Three photos included with article with captions:
NINE YEARS AGO, on October 15, 1958, this picture of a cast made of the imprint of “Bigfoot” was published in The Standard. The 15-inch ruler at right indicates the print as being one inch longer. The picture was published in actual size in the newspaper as dramatic illustraion of the story that came out of the wilds of Humbodt county to attract world-wide interest.
JIM McCLARIN, zoology student at Humboldt State College and amateur sculptor, was so affect by viewing the Patterson movie of a supposed “Bigfoot” that he is planning his own expedition into the wilds of Northern Humboldt county. Here McClarin is shown last Summer working on his “Bigfoot” statue which he carved out of a redwood stump and present to the people of Willow Creek.

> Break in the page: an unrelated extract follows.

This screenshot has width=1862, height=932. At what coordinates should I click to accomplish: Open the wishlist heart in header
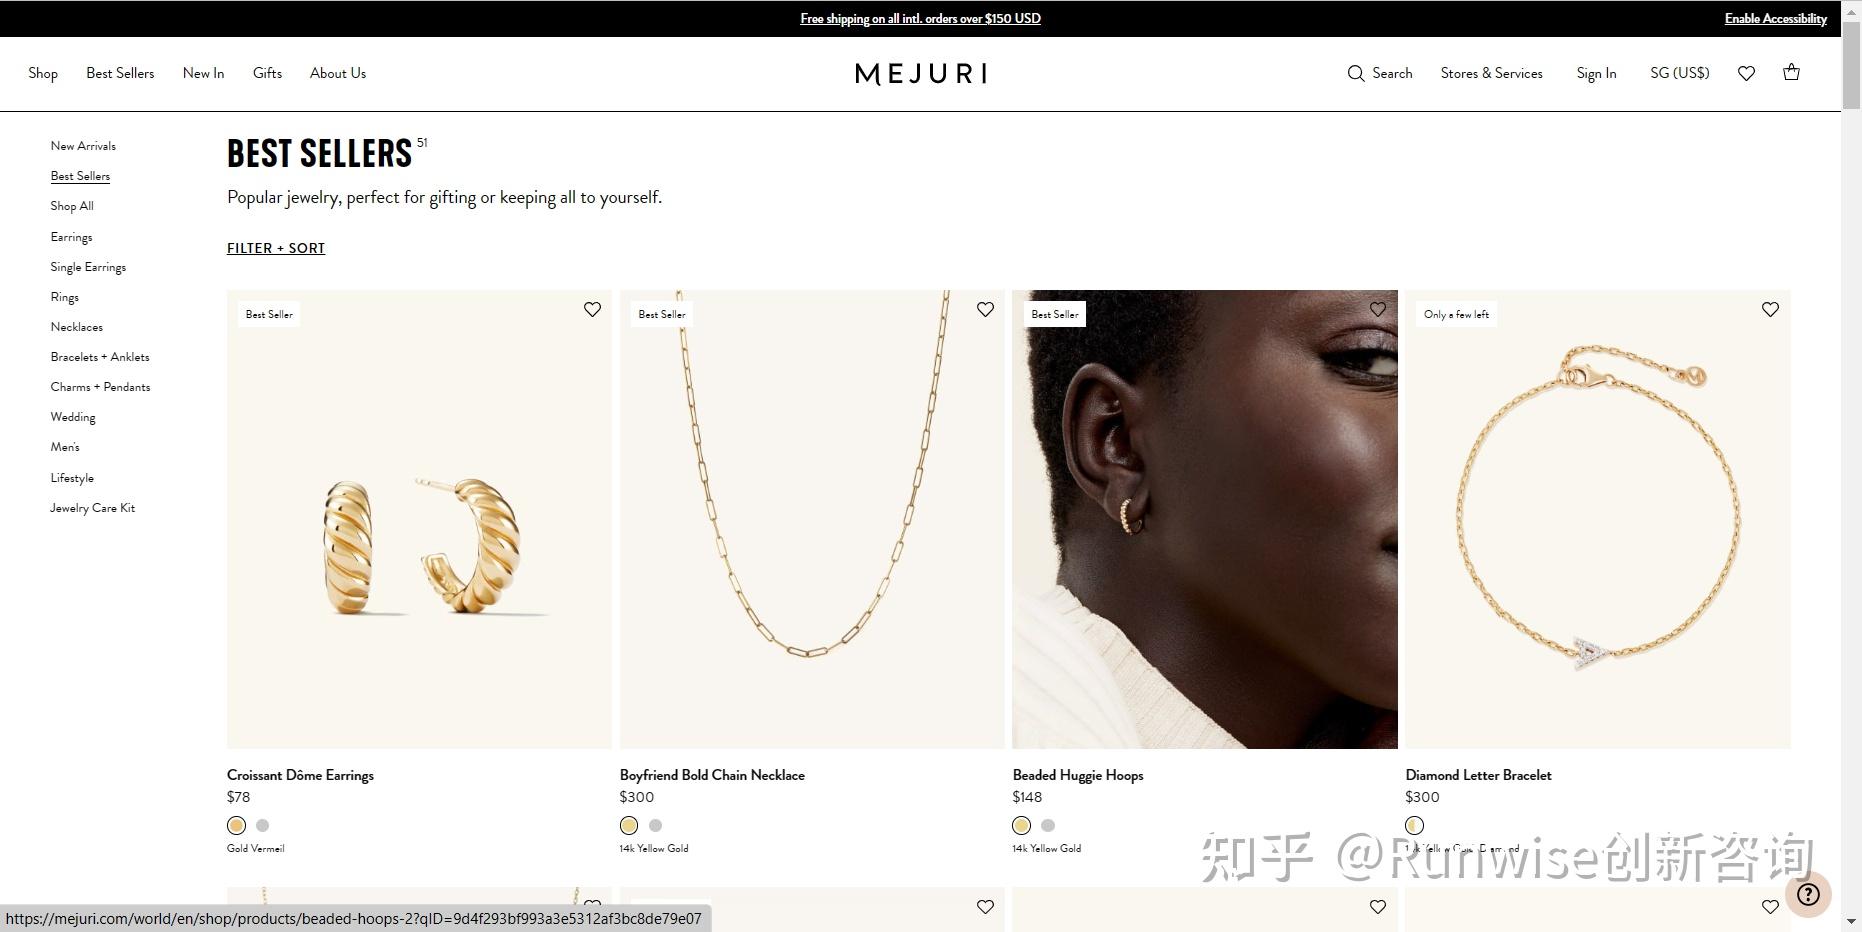(x=1746, y=73)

ALSO NINE YEARS AGO, Bill Chambers (L), then an ENI reporter, now clerk for the county Board of Supervisors, and construction workers Ed Schillinger (C) and W.R. (Shorty) Wallace, went to the scene of the find of the imprints to make the casts. Reports of similar finds have been recorded from time to time since, though with lesser degrees of impact on the community and interested experts and scientists until the report that a strip of colored film had been taken of a “giant humanoid creature” in the Bluff Creek area a little more than just two weeks ago.